6. Lentil & Vegetable Stew

Ingredients:

  • 1/2 cup dried lentils
  • 1 cup vegetable broth
  • 1/2 cup carrots
  • 1/2 cup celery
  • 1/2 cup spinach
  • 1 clove garlic
  • 1/4 teaspoon cumin

Instructions:

  1. Sauté garlic, carrots, and celery until soft.
  2. Add lentils, vegetable broth, and cumin.
  3. Simmer until lentils are tender.
  4. Stir in spinach before serving.

Nutritional Benefits: High in plant-based protein, fiber, and iron to support energy levels.

7. Chicken & Quinoa Bowl

Ingredients:

  • 100g chicken breast
  • 1/2 cup quinoa
  • 1/2 cup broccoli
  • 1/4 cup cherry tomatoes
  • 1/4 cup cucumber
  • 2 tablespoons tzatziki

Instructions:

  1. Cook quinoa according to package instructions.
  2. Grill chicken breast and slice.
  3. Steam broccoli until tender.
  4. Combine all ingredients in a bowl.
  5. Top with tzatziki.

Nutritional Benefits: Provides lean protein, complex carbohydrates, and probiotics for gut health.

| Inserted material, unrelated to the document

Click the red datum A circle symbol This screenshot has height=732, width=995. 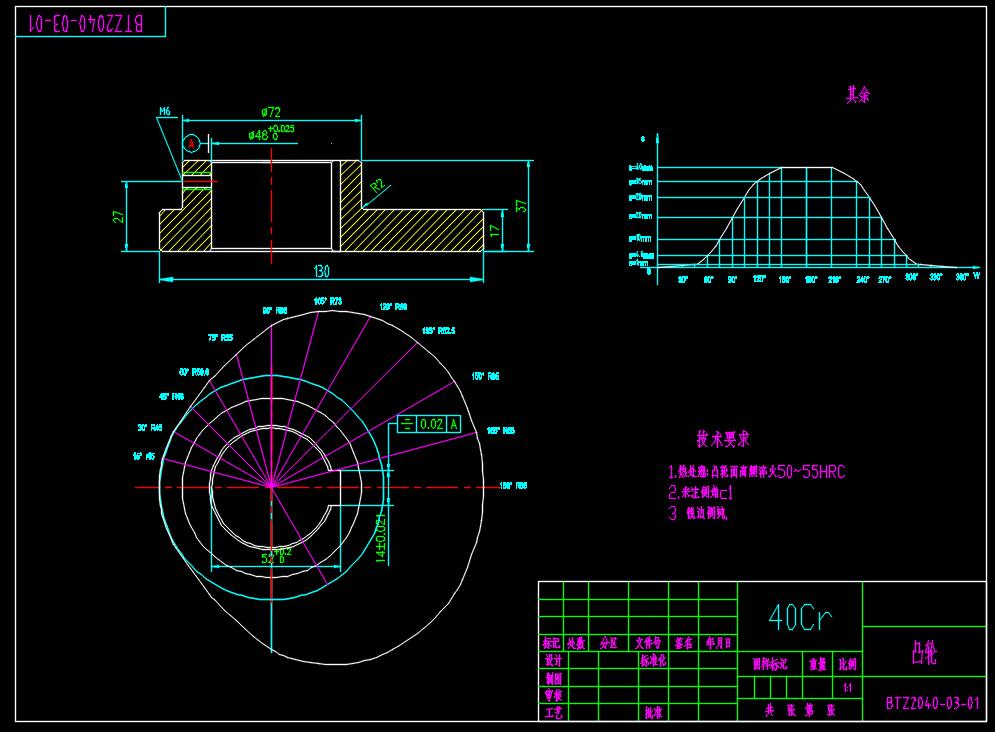[192, 144]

8. Tofu Stir-Fry with Brown Rice

Ingredients:

  • 150g firm tofu
  • 1/2 cup brown rice
  • 1/2 cup broccoli
  • 1/2 cup bell peppers
  • 1/4 cup mushrooms
  • 1 tablespoon soy sauce
  • 1 tablespoon sesame oil

Instructions:

  1. Cook brown rice according to package instructions.
  2. Press and cube tofu.
  3. Heat sesame oil and stir-fry tofu until golden.
  4. Add vegetables and cook until tender.
  5. Season with soy sauce.
  6. Serve over brown rice.

Nutritional Benefits: Offers plant-based protein, fiber, and phytoestrogens to support hormone balance.

Snacks

9. Dark Chocolate & Almond Butter Energy Bites

Ingredients:

  • 1/2 cup oats
  • 1/4 cup almond butter
  • 1/4 cup dark chocolate chips
  • 1/4 cup honey
  • 1/2 teaspoon cinnamon

Instructions:

  1. Mix all ingredients in a bowl.
  2. Roll into small balls.
  3. Refrigerate for 30 minutes.

Nutritional Benefits: Provides magnesium for relaxation and healthy fats for energy.

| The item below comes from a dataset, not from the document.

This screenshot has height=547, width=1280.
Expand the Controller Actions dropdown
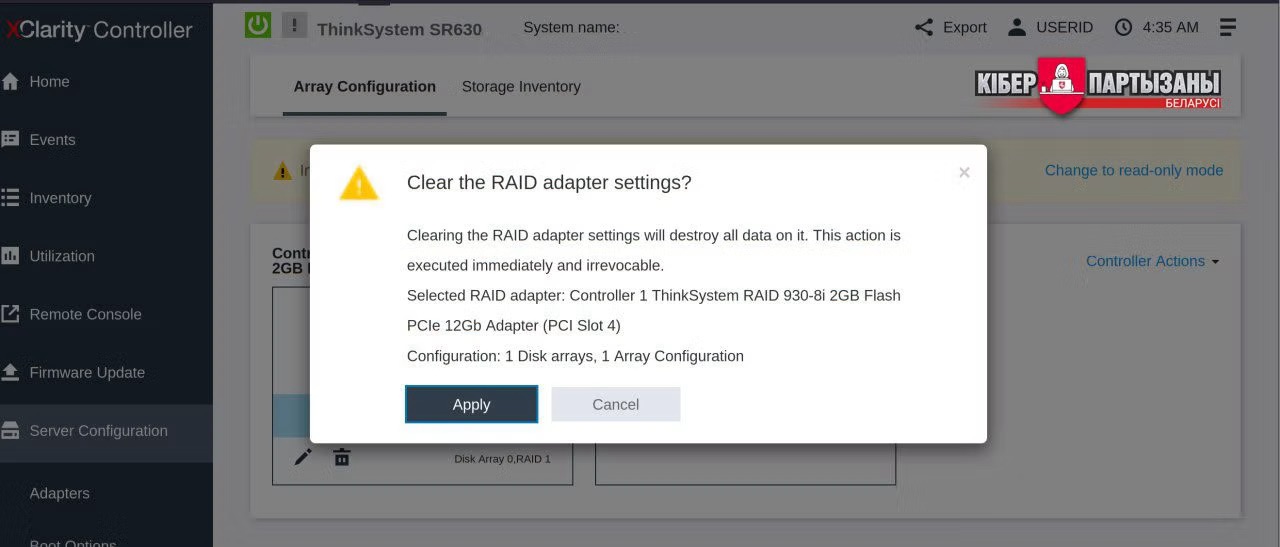click(1152, 261)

10. Veggie Sticks with Hummus

Ingredients:

  • 1/2 cup hummus
  • 1/2 cup cucumber sticks
  • 1/2 cup carrot sticks
  • 1/2 cup bell pepper strips

Instructions:

  1. Serve hummus with fresh vegetable sticks for dipping.

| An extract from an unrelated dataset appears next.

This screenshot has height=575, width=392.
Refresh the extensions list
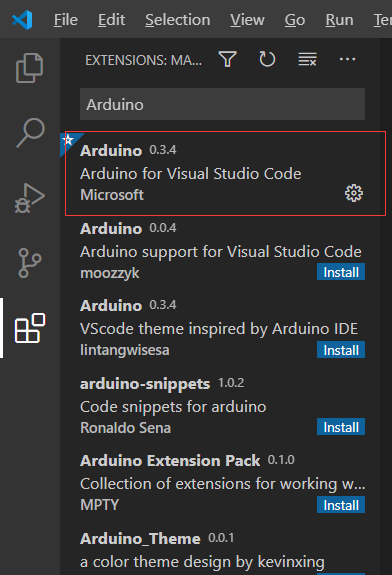tap(267, 59)
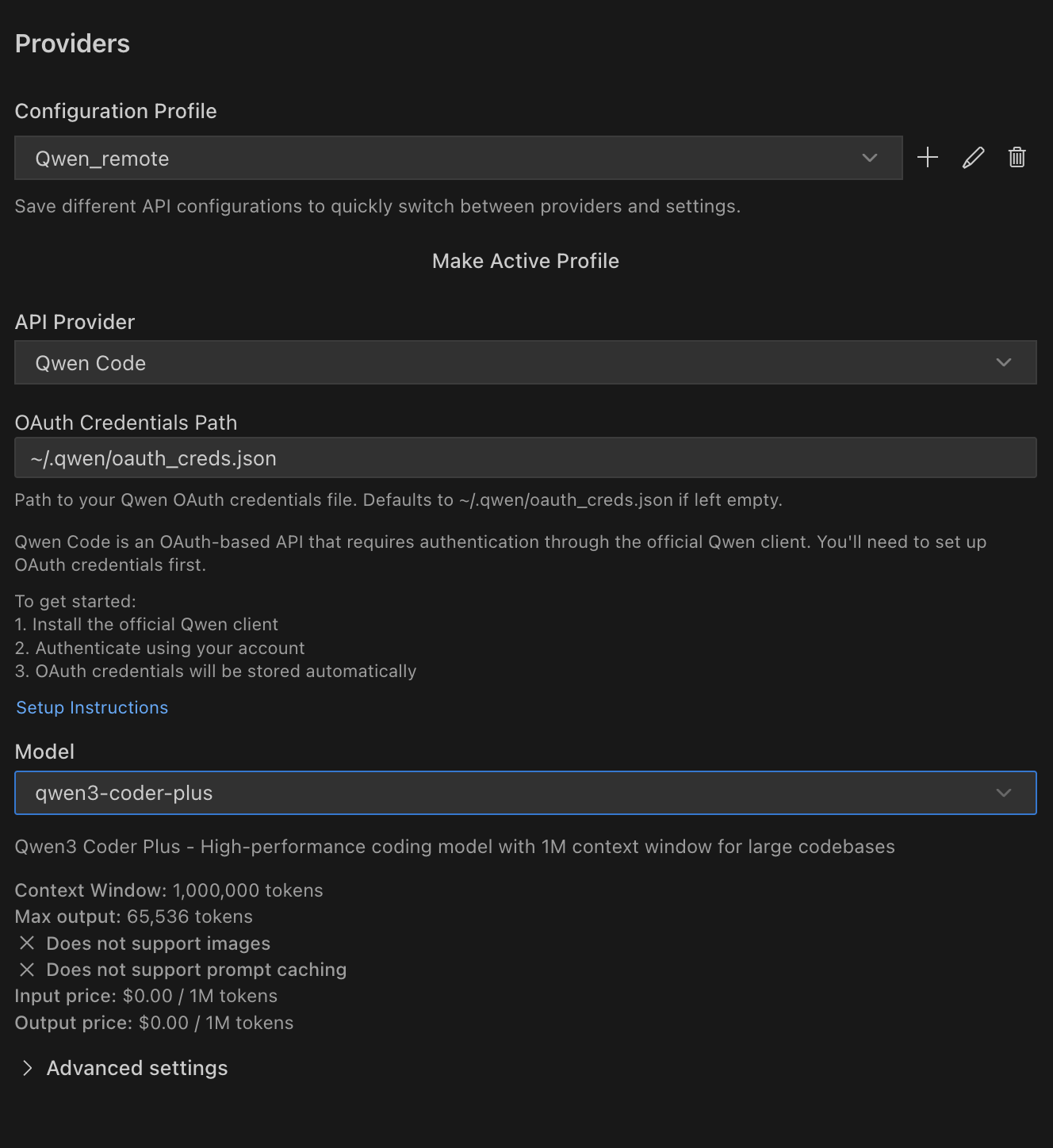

Nutritional Benefits: Offers fiber, protein, and vitamins to support digestion and immune function.

Conclusion

These recipes are designed to support your body through perimenopause by providing essential nutrients that address common concerns like bone health, hormone balance, and energy levels. By incorporating these meals into your routine, you can help manage symptoms and promote overall wellness during this transitional phase.